Janet Passehl: Here Is Why

March 2, 2024
- April 9, 2024


Number 15 and 17
Hand-woven cotton draped on aluminum rods, hung from cotton string, all arranged in a room

Dimensions are of the space in which the elements are installed
Signed, dated, and titled on attached tag
(Inventory #36553)


Janet Passehl’s newest work is equal parts
• Weaving (she makes her own cloth on a loom)
• Sculpture (she chooses length, width, height, apparatuses for hanging, distance between, above, below and around the elements, among a myriad other actions and decisions)
• Installation (the choices are made and/or altered in response to the presentation location and situated particularly within the space)
• Immersion (the work is not ‘merely’ the fabric hanging from the rods and string, but the engagement with the elements in the room that which a viewer becomes more sensitive to on account of the specificity of Passehl’s actions)


“I first saw Janet Passehl’s work in a solo exhibition in 2001. For many years, I observed how she traveled with her works and, in situ, meticulously arranged her cut, folded, ironed, and layered fabrics. In her exhibition at Tibaldi Arte Contemporanea in Rome in 2022 and then in a studio visit, I realized that the work had changed not only visually but how it “felt.” This coincided with Passehl’s process and results being “lighter.” What I mean by this is that while her earlier works would change over time and through travels, Passehl had now arrived at a mode that, while utilizing all that she had explored prior, allowed for an incredibly confident openness to the world.
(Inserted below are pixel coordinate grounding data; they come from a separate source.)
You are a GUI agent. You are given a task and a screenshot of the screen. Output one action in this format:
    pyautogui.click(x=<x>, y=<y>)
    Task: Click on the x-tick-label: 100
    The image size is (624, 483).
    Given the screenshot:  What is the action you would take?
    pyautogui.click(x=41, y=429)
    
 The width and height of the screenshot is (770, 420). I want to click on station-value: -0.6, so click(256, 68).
Where once the importance lay in the precision of the density and sharpness of creases, layers, and slices, now the power lay in a confident openness to chance, situation, and interaction. The irregularities of the weft are now incidents to observe, not to control. They are also maps for how one can think about relationships more generally, whether that of the woven fabric to the room or a viewer’s awareness to the experience. The lightness of the fabrics, their gently visible undulations and wrinkles, and the loose threads that continually try to get free can’t help but provide a universe of exploration for the eye, heart, and mind.

— Andrew Witkin


“Nuance, time, duration, light, gravity, space, materiality, the act of paying close attention. These are my concerns, explored through simple acts performed on plain cloth: folding, ironing, cutting, draping, hanging. I work with cloth for its universal familiarity. I collaborate with the nature of the material, rather than impose upon it. While each of my works is a discrete piece, my inclination leans toward installation and conversation among the works, and between the works and the space they occupy.

— Janet Passehl



In addition to the presentation of “Number 15 and 17,” the exhibition also consists of a new booklet of the artist’s poem, “Net(s) set to enclose game,” newly published as a hand-bound book in an edition of 100 (available for $20):

Net(s) set to enclose game
Handsewn 16-page book with one hand-stamped figure

Edition of 100
8 3/4 x 5 inches (22.2 x 12.7 cm)
Cover design by Chris Passehl
Published by Krakow Witkin Gallery, Boston
Initialed and numbered on the colophon
(Inventory #36554)



Passehl has exhibited at galleries in New York City including the Drawing Center, Zürcher Gallery, ODETTA, and 57W57Arts. Additionally, her work has been shown at the Wadsworth Atheneum, the Tang Museum, Mass MoCA, Tegnerforbundet in Oslo and Stalke Gallery in Copenhagen. She is represented in several museum and private collections. Passehl is also a writer. In 2019, her visual art and poetry were featured together for the first time in States and Senses in Sydney, Australia. This was her fourth exhibition in that country. In 2021, her poetry was featured as an audio installation in The Feuilleton: I Will Bear Witness, in an abandoned news stand in Spoleto, Italy. Passehl is the author of the poetry collection Clutching Lambs (Negative Capability Press, 2014).